Neural network as low-cost surrogates for impurity solvers in quantum embedding methods

Abstract

A promising application of ML is in creating low-cost surrogate models to replace computational bottlenecks in quantum many-body simulations. Here, we explore whether a NN can be trained in the low-data regime, with one to two orders of magnitude fewer training examples than previous works, as an efficient substitute for the impurity solver in DMFT simulations of correlated electron models. We show that the NN solver achieves accuracy comparable to popular CTQMC impurity solvers when interpolating between samples within the training set. While the NN's performance decreases notably when extrapolating to lower temperatures outside the training distribution, its output still provides an excellent initial guess for input to more accurate CTQMC impurity solvers, thus accelerating the time to solution up to a factor of five. We discuss our results in the context of rapid phase-space exploration.

Figures (7)

• Figure 1: (a) Left: The DMFT self-consistency loop. The computationally expensive part is the many-body calculation used to solve the impurity problem.
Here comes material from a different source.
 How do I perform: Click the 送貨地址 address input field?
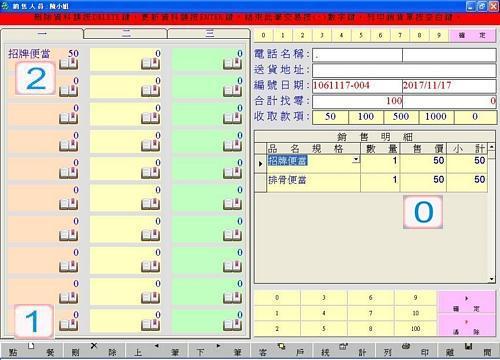tap(404, 70)
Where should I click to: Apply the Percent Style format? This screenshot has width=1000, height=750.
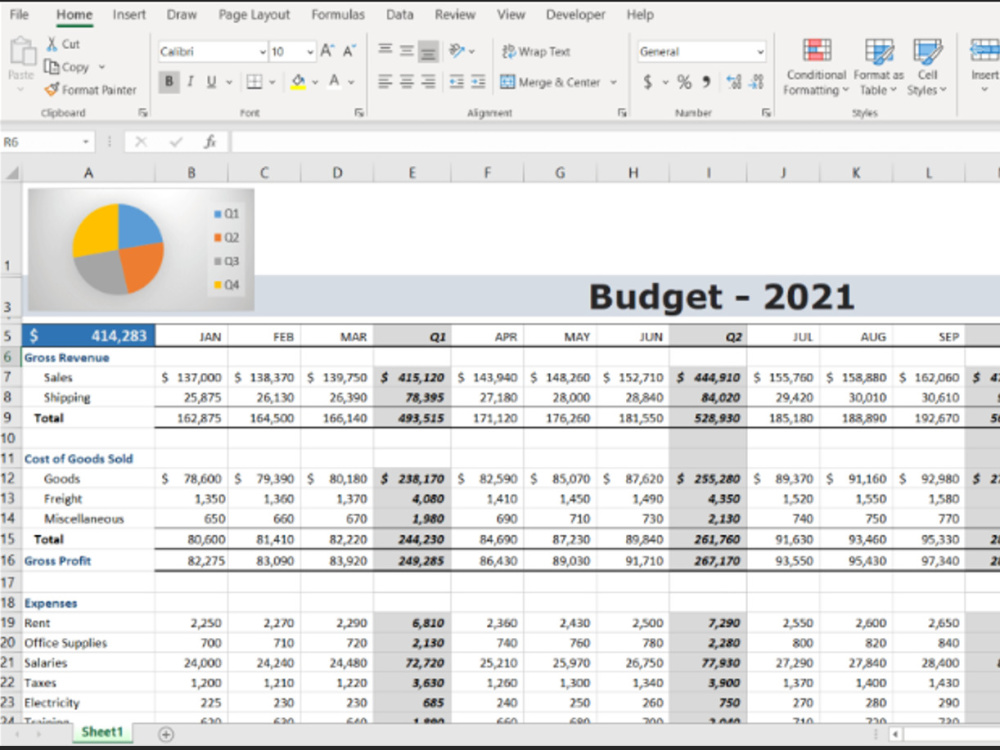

Our goal is to replace this solver with an efficient ML architecture. Right: The NN used to replace the impurity solver in the DMFT loop, consists of $4$ fully-connected dense layers of neurons with GELU activations. It accepts the Weiss mean-field Green's function $G_0(\tau)$, with the inverse temperature $\beta$ and the Hubbard interaction strength $U$ as input features, and predicts the impurity site's self-energy $\Sigma(\tau)$. (b) Illustration of the data generation by the single shot impurity CTQMC solver for a fixed $(U_{i},\beta_{i})$ grid for $10$ synthetic Weiss fields $G_{0}^{n}$ generated by finite pole expansion and the corresponding self-energies $\Sigma^{(n)}(\tau)$, both in terms of their Legendre coefficients $G_{0, i}^{l=0,2,\dots,58}$ and $\Sigma_{i}^{l=0,2,\dots,58}$, respectively, forming the features and target pairs for training of the NN $(\hat{{X}}_{32}, \hat{{Y}}_{30})$.
• Figure 2: Imaginary-time Green's functions $G(\tau)$ for (a),(b) a single DMFT iteration and (c),(d) fully converged solutions. Results are shown for parameters in the metallic ($U/t = 2.50$, $\beta t = 6$, left column) and insulating ($U/t = 9.0$, $\beta t= 30$, right column) regions of the phase diagram. We obtain excellent agreement between the CTHYB QMC solver and the NN solver; the NN solver reproduces both $G(\tau)$ and $G_{0}(\tau)$ for the fully converged solutions, with an RMSE of $\mathrm{10}^{-3}$ at convergence. Both solvers achieve convergence in a comparable number of DMFT iterations; the QMC solver, however, required a runtime of $\sim 2.1\times10^{3}~\mathrm{s}$ compared to the NN solver, which converged in $\sim 1.6\times10^{-1}~\mathrm{s}$, both timed on a single Intel Xeon Gold $6248R$ core ($3.00~\text{GHz}$) on the ISAAC cluster ISAAC.
• Figure 3: A comparison of the convergence of the DMFT loop using either the QMC (CTHYB) solver or its low-cost surrogate NN. Both solvers were run for $U/t = 5$ and $\beta t = 20$ and converged to root-mean-square error (RMSE) $\epsilon \le \epsilon_\mathrm{tol} = 0.001$ in 17 iterations.
• Figure 4: The evolution of (a) the low-frequency slope in the imaginary part of the self-energy $\Sigma(i\omega_n)$ and (b) double occupancy on the impurity site as a function of $U/t$ at a fixed $\beta t = 25$. Results are shown for the converged solutions obtained using a QMC (blue) and NN (red) impurity solver. Two curves are shown in each case. One is obtained starting with an insulating solution and sweeping downward in $U/t$ to estimate $U_{\mathrm{c}1}$ ($\square$) while the other starts with a metallic solution and sweeps upward in the interaction to obtain $U_{\mathrm{c}2}$ ($\bigcirc$).
• Figure 5: Double occupancy $D = \langle n_\uparrow n_\downarrow \rangle$ phase diagram tracked by the NN across uniform $10^{4}$ phase points in the $(U/t,\, T/t)$ grid by sweeping upwards in $U/t$ for (a) metallic and downwards for the (b) insulating branch. Circles and triangles denote the QMC spinodal points $U_{\mathrm{c}2}$ and $U_{\mathrm{c}1}$, respectively, extracted from the sign change in the low-frequency self-energy slope (see Fig. \ref{['fig:hysteresis']}). The hollow white squares represent the NN training grid. The qualitatively accurate results of the NN for the phase diagram and coexistence region signify the interpolation and extrapolation capabilities of the NN impurity solver.